May 1 Market Analysis Key Points



1. After three consecutive daily declines, a rebound signal has appeared; yesterday's long upper shadow faced resistance and pulled back, and today’s rebound shows a second upward attempt is needed.

2. Daily trading volume has mildly increased with moderate overall size; if subsequent rebounds have weak volume, selling pressure remains strong, and the daily downtrend has not changed.

3. The small cycle has broken the previous high, with prices not making new lows and indicators making lows, forming a bullish divergence; contract shorts are crowded but the market cannot fall further, slowly rebounding.

4. During the consolidation phase, short positions continue to increase, with ample short-term chips accumulated, providing the fundamental power for a subsequent upward rebound.

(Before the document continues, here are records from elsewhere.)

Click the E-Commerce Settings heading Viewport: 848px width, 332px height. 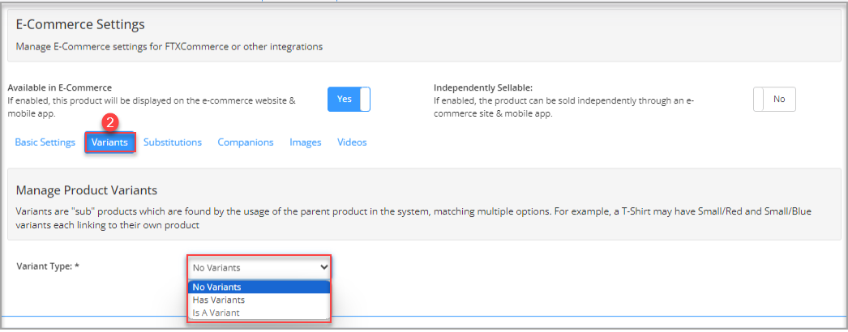[80, 24]
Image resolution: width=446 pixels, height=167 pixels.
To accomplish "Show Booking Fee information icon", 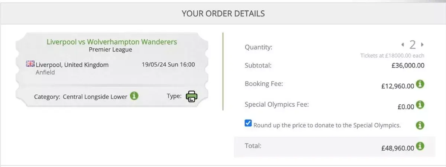I will point(420,84).
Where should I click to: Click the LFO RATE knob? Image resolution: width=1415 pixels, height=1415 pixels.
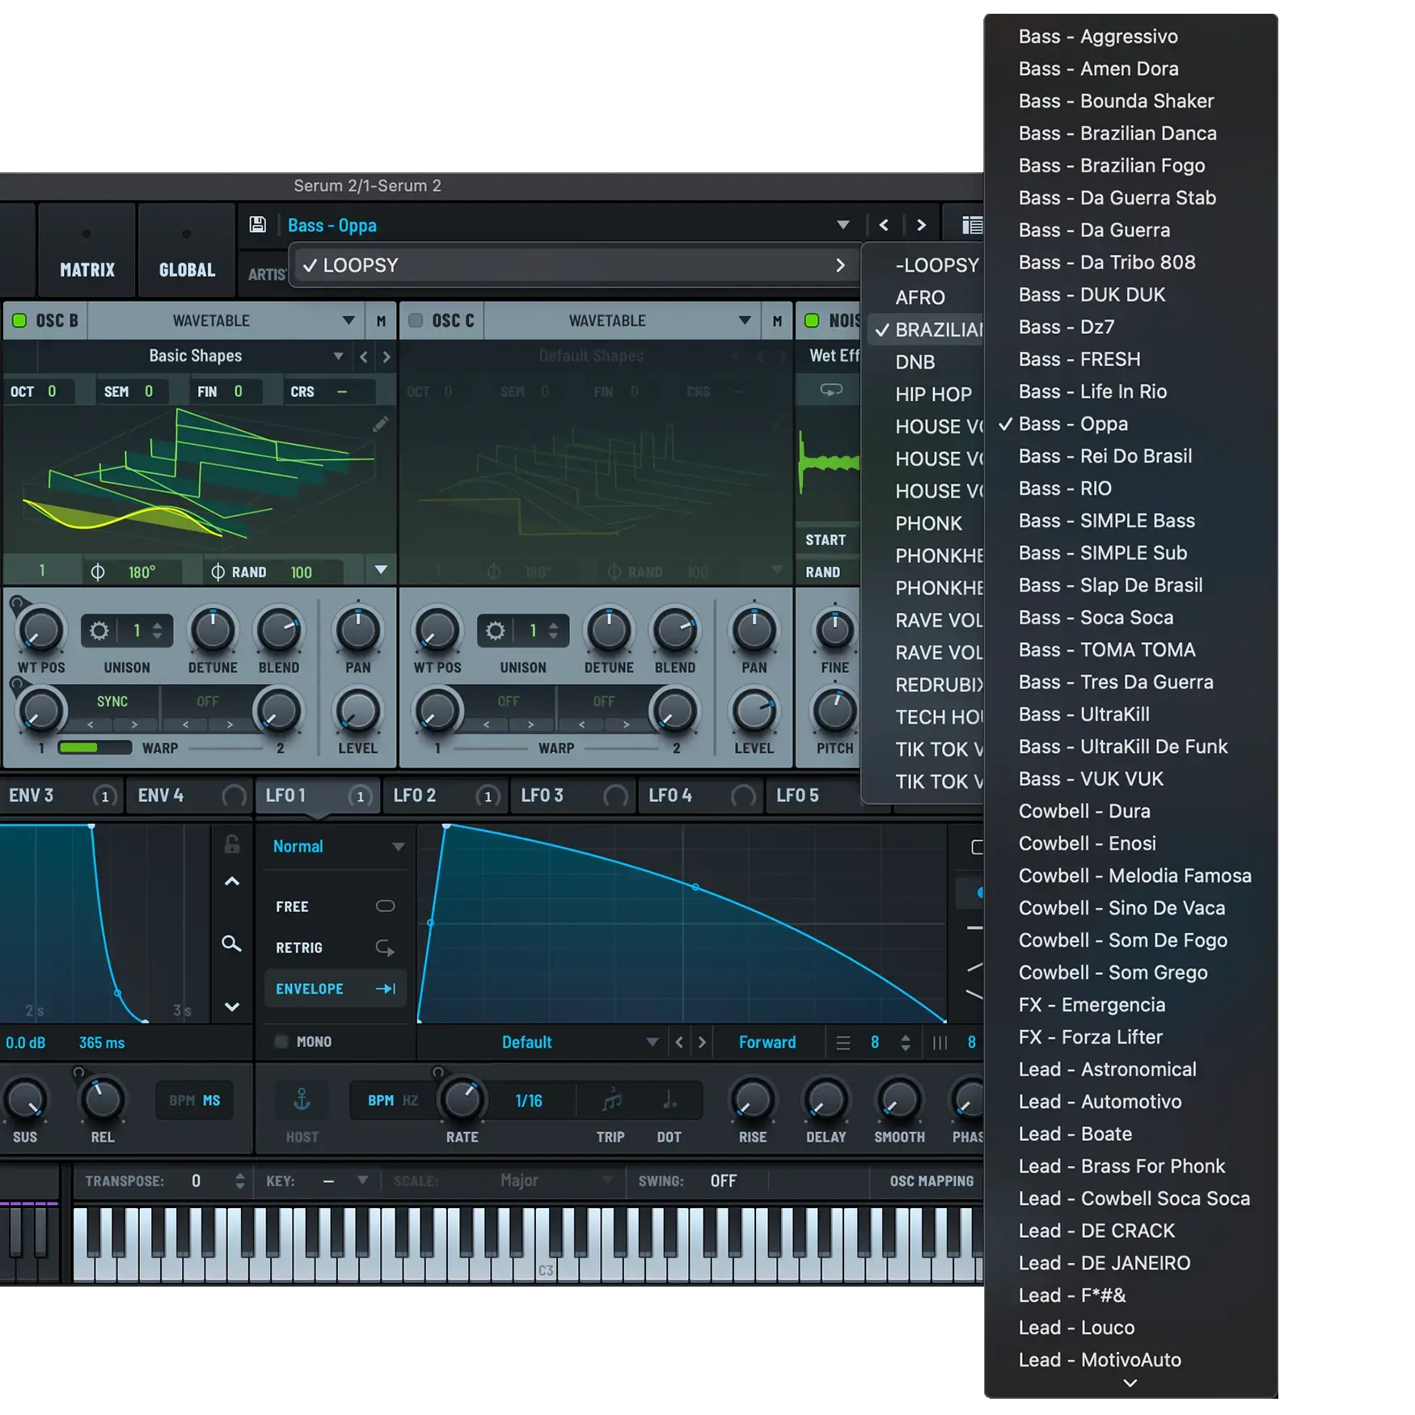click(x=462, y=1100)
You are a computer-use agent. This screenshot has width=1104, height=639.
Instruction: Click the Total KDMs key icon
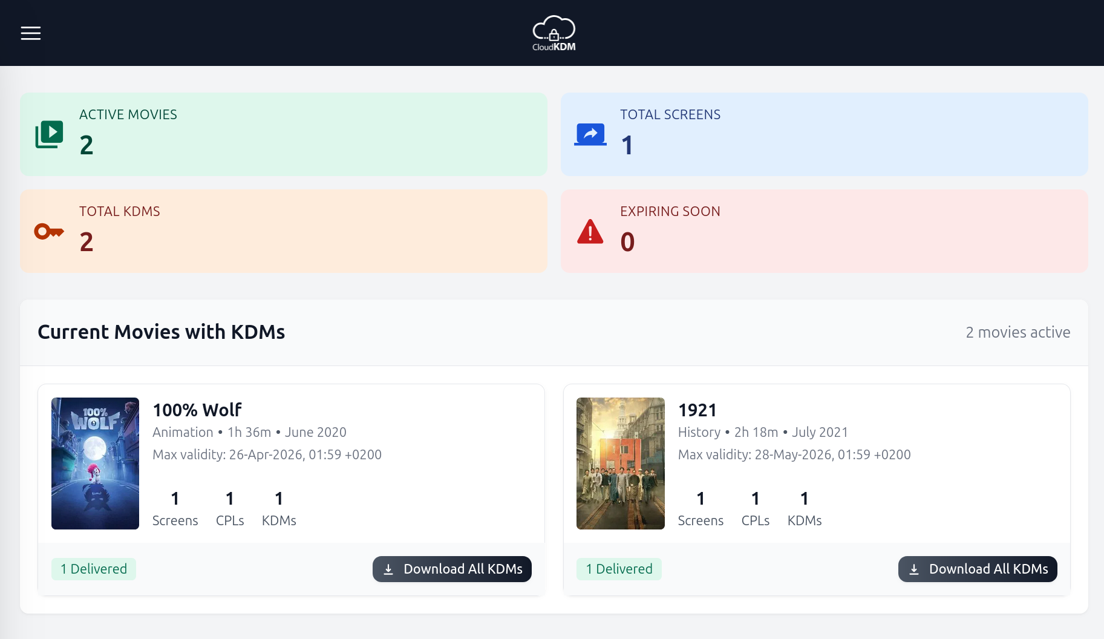49,231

5. The one-hour rebound target looks at the previous high range and gap fill; the ideal position is at the Fibonacci 0.786 retracement level.

6. Two main conditions for the rebound to succeed: daily rebound volume must be supported, and the order book must continuously accumulate short positions.

7. At the current position, chasing shorts is strictly prohibited; funding rates have turned negative, and resistance at the high points above still offers opportunities for repeated testing and breakthroughs.

8. Trading strategy: upon a rise to the upper resistance and previous high encountering resistance, re-enter short positions; set stop-loss above the resistance level.